How big should a church be? In America where people worship success, we sometimes talk about not starting churches because they may not grow. We want elaborate buildings (sometimes misnamed cathedrals), large mem­berships, electronic evangelism, a computerized mailing list, and so many members that they do not recognize each other if they meet during the week. (As an example, people from a congregation met at a world convention in a forum and they had never met before!)  

Of course, everyone knows the disadvantages of small churches. If they do get a good preacher, some bigger church takes him just as soon as they get him trained. The size of the congregation limits the amount of money, and many of the things they want to do seem to cost too much. Parents want a church that has a nursery, a junior church, and a lively youth program. People who have sophisticated taste (at least they will tell you that’s what they have) do not want an untrained choir and do not want to improve it.  

Most of us would not be Christians today if the gospel had not come to us by a long succession of little churches that, by modern standards, were programmed for failure. But those churches didn’t know that and just remained faithful.  
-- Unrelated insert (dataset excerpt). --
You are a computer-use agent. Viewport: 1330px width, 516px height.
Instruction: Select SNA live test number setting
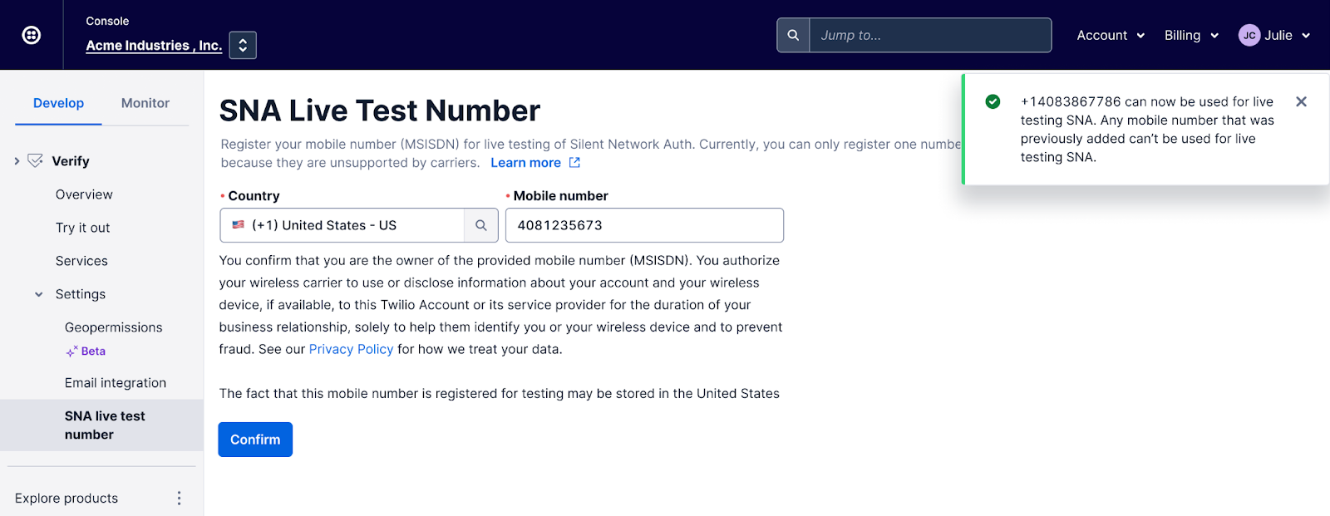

Some advantages—Little churches have some real advan­tages. They have a character that is all their own. They are not just miniature replicas of big churches. They can keep it simple. David could not wear Saul’s armor.  

They are organized like a family, not like a corpora­tion. They have the love, concern, joy, and also the sorrows of a family. They are brothers and sisters, not registered stockholders with voting rights. Christians in small churches feel wanted and needed.  

This is the place where Christian leadership develops. Everybody must do something. Probably there is not a big enough budget to hire people to do everything, so every member learns to do something, rather than have a program that does something for him. Their ship is all crew and no passengers. Many so-called big churches would not be able to function without the people who learned the craft of active membership by serving their apprenticeship in a small church.  

Fellowship is not making a list of disputed doctrines or opinions and announcing that we are “in fellowship” or “not in fellowship” with those who agree or disagree on these chosen points. Fellowship really exists among those who know each other’s names and who use those names when they work together in the same cause and for the same Master.  

The preacher who preaches to you is the one who bap­tizes you, marries you, and will preach your funeral. Jerry Falwell is not available. The preacher in a small church is a shepherd both to the sheep and the goats. The Lord may eventually separate them, but small churches that know people will keep on trying.  

In a small church the members get more counseling from their minister than they would from the specialist in a big church. Since the minister does not have a couch or an appointment book, he just keeps on doing the job—but he usually calls it “visiting” and “helping people.”  

Of course some churches are too small. Some should be bigger and some should repent of their small ways and start gaining, but some are victims of the demographic situation.  

How big?—In the type of cultural, social, economic, and political society we live in, every church ought to aim to support its own minister and (if possible) give him enough secretarial help so he can be free to do the work of the ministry.  

No church should be so big that people are only warm bodies in a pew with only one Christian activity—giving an offering.  

Big churches have their place. In some areas you just can’t seem to stop them from getting bigger. But for every such church, there will be a number of small ones. The small ones will have some real advantages, but very often they do not realize it. The majority of Christians will always be members of small churches. The majority of preachers will always preach for small churches. Never apologize for the small size of a church unless you are sure it is small for the wrong reasons. 

Joseph H. Dampier is a member of the faculty of Emmanuel School of Religion, Johnson City, Tenn.